Data rows:
►

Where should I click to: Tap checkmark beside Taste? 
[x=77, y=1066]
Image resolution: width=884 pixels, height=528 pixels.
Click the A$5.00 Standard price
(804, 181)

◄

Problem to work on: Copy out every line of the material above, leaving all other lines as they are but multiplying each coordinate in the answers by 0.2 and rounding to the nearest whole number, with halves rounded up.

The output:
Where should I click to: Tap checkmark beside Taste? 
[x=15, y=213]
Image resolution: width=884 pixels, height=528 pixels.
Click the A$5.00 Standard price
(161, 36)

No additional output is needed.